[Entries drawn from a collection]

• • • • •

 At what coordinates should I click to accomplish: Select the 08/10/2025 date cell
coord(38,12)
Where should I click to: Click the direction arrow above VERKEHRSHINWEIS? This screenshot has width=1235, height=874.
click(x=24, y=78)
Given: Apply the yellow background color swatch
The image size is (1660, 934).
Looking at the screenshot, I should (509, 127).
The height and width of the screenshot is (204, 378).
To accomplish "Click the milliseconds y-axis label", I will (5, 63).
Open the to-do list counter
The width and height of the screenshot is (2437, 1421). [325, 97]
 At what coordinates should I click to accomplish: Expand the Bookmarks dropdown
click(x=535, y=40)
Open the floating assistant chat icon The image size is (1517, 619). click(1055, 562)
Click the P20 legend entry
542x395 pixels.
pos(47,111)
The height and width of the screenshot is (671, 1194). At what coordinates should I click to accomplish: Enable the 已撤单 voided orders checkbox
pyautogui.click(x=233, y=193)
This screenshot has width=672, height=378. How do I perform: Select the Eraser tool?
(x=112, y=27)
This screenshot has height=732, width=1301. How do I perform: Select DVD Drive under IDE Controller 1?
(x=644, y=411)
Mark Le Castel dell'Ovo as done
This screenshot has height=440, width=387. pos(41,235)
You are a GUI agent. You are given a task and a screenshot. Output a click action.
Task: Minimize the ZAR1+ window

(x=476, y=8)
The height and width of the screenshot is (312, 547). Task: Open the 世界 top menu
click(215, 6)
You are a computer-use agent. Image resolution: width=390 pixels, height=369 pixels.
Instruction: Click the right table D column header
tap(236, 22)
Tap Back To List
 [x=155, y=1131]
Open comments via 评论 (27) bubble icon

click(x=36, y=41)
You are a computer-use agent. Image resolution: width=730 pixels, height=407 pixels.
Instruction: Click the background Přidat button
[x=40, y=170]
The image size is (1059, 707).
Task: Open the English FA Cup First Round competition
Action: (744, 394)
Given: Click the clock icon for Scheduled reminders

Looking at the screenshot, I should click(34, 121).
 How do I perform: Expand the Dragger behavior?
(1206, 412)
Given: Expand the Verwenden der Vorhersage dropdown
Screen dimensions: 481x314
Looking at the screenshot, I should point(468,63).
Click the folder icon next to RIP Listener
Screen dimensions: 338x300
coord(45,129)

• • • • •

[What is asked]
Copy the items above verbatim, starting at the first line and ending at the line containing "(1206, 412)", with both ends included.

[Answer in full]
 At what coordinates should I click to accomplish: Select the 08/10/2025 date cell
coord(38,12)
Where should I click to: Click the direction arrow above VERKEHRSHINWEIS? This screenshot has width=1235, height=874.
click(x=24, y=78)
Given: Apply the yellow background color swatch
The image size is (1660, 934).
Looking at the screenshot, I should (509, 127).
The height and width of the screenshot is (204, 378).
To accomplish "Click the milliseconds y-axis label", I will (5, 63).
Open the to-do list counter
The width and height of the screenshot is (2437, 1421). [325, 97]
 At what coordinates should I click to accomplish: Expand the Bookmarks dropdown
click(x=535, y=40)
Open the floating assistant chat icon The image size is (1517, 619). click(1055, 562)
Click the P20 legend entry
542x395 pixels.
pos(47,111)
The height and width of the screenshot is (671, 1194). At what coordinates should I click to accomplish: Enable the 已撤单 voided orders checkbox
pyautogui.click(x=233, y=193)
This screenshot has width=672, height=378. How do I perform: Select the Eraser tool?
(x=112, y=27)
This screenshot has height=732, width=1301. How do I perform: Select DVD Drive under IDE Controller 1?
(x=644, y=411)
Mark Le Castel dell'Ovo as done
This screenshot has height=440, width=387. pos(41,235)
You are a GUI agent. You are given a task and a screenshot. Output a click action.
Task: Minimize the ZAR1+ window

(x=476, y=8)
The height and width of the screenshot is (312, 547). Task: Open the 世界 top menu
click(215, 6)
You are a computer-use agent. Image resolution: width=390 pixels, height=369 pixels.
Instruction: Click the right table D column header
tap(236, 22)
Tap Back To List
 [x=155, y=1131]
Open comments via 评论 (27) bubble icon

click(x=36, y=41)
You are a computer-use agent. Image resolution: width=730 pixels, height=407 pixels.
Instruction: Click the background Přidat button
[x=40, y=170]
The image size is (1059, 707).
Task: Open the English FA Cup First Round competition
Action: (744, 394)
Given: Click the clock icon for Scheduled reminders

Looking at the screenshot, I should click(34, 121).
 How do I perform: Expand the Dragger behavior?
(1206, 412)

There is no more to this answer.